No hay una sola forma de tratamiento que sea completamente satisfactoria. Yodo radioactivo se usa raramente en niños. La cirugía debe limitarse a aquellos que no se toman la droga o que tiene reacciones alérgicas a ellas, o en quienes el tratamiento médico ha fallado. Las complicaciones de la cirugía incluyen hipoparatiroidismo y daño del nervio recurrente laringeo.

Las preparaciones médicas más usadas son: Prapiltiuracilo (PTU), metimazol (Tapazol) y la solución de lugol.
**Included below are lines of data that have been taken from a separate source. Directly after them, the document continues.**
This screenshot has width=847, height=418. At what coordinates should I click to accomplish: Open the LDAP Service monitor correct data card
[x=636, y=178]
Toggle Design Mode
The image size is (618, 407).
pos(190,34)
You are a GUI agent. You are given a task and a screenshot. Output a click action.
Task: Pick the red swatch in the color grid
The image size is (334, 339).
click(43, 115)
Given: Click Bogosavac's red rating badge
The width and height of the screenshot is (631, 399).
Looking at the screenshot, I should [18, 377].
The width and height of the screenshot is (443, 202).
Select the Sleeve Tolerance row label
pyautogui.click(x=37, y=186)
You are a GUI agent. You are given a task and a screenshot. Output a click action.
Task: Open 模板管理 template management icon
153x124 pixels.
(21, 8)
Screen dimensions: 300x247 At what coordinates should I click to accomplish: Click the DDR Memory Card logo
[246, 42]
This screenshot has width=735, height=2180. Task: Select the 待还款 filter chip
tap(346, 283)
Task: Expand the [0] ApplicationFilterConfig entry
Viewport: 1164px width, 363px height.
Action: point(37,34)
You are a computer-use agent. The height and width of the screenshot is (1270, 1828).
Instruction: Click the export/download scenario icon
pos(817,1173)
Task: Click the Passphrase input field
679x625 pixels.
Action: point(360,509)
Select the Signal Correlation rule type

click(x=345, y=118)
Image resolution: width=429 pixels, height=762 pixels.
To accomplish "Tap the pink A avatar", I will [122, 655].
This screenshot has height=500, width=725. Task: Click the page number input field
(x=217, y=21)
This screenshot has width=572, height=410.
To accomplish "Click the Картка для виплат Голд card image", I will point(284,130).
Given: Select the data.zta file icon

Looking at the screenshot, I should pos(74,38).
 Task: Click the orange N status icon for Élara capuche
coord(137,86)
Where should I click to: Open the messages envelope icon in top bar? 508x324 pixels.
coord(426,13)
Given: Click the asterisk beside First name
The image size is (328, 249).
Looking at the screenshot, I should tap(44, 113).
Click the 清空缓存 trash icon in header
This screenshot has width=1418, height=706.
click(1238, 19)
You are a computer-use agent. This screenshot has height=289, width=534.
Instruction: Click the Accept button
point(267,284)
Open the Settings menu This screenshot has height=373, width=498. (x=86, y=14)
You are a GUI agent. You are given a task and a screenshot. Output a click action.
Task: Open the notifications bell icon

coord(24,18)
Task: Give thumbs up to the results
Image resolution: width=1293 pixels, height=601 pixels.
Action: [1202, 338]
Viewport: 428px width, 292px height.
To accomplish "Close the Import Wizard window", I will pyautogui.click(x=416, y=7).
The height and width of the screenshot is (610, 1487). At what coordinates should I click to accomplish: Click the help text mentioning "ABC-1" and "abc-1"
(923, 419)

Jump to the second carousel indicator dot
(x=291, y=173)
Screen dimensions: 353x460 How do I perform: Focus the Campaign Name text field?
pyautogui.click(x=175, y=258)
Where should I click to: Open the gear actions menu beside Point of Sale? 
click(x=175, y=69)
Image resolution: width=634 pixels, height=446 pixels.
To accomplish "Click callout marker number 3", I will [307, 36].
PTU se usa en dosis de 200 mgs./M2/día y el tapazol 20 mgs./ M2/día. Una vez que el paciente es eutiroidiano se debe agregar thoxina o tiroides disecado. Esta combinación se deberá continuar entonces durante unos dos años cuando se suspenden las drogas antitiroidianas y se continúa la tiroxina o el tiroides disecado indefinidamente. Complicación de este tratamiento es agranulolocitopenia. Así que se deberán hacer leucogramas en pacientes en este régimen a quienes presenten dolor de garganta, ulceraciones de la mucosa oral o fiebre de etiología desconocida.

Casos severos de Hipertiroidismu en especial a aquellos con síntomas cardiovasculares deberán ser hopitalizados. En estos el uso de propanolol (INDERAL) bloqueante Betadrenérgico, es necesario.

BOCIO EUTIROIDIANO

Este consiste en la presencia de una gándula agrandada sin signos o síntomas de disfunción tiroidiana. De estos el más común es la tiroiditis crónica linfocítica (CLT).

CLC o Tiroiditis de Hashimoto es una enfermedad autoinmune. Los hallazgos patológicos son: Atrofia folicular, fibrosis, infiltración celular inflamatoria y formación de folículos linfoides.

CLT es más frecuente en mujeres y raramente ocurre antes de los cinco años. La glándula está agrandada, es firme y lobulada. El título de aglutinación de anticuerpos es de más de 1: 16.

El Scan de la tiroides muestra una distribución irregular del yodo radioactivo. TSH está elevado.

Un diagnóstico definitivo de CLT a veces requiere biopsia.

La base del tratamiento de CLT es la supresión de tirotropina y la prevención de Hipertiroidismo 100 a 150 miligramos de tiroides disecado o 100 a 200 microgramos de tiroxina diarios son necesarios. Este tratamiento deberá continuarse indefinidamente.

En pacientes eutiroidianos con bocio simple en los que no hay sospecha de malignidad (v. gr. no nodulos, no adenopatías cervicales, no historia de irradiaciones), se deberá tratar de hacer un reemplazo completo de la hormona tiroidiana por un período de por lo menos tres meses.

Si la glándula no disminuye de tamaño se deberá entonces hacer una biopsia. Pero si decrece entonces se continuará el tratamiento indefinidamente.

La presencia de nódulos duros o irregulares son muy sugestivos de carcinoma de la tiroides, lo mismo que los nódulos llamados fríos descubiertos en el scan. Cirugía inmediata es del caso. La presencia de cáncer no conlleva una disfunción de la gándula y frecuentemente hacen metastasis a los linfáticos del cuello. En la mitad de los casos de carcinoma hay historia previa de irradiación durante la infancia por un timo o unas amígdalas hipertrofiadas.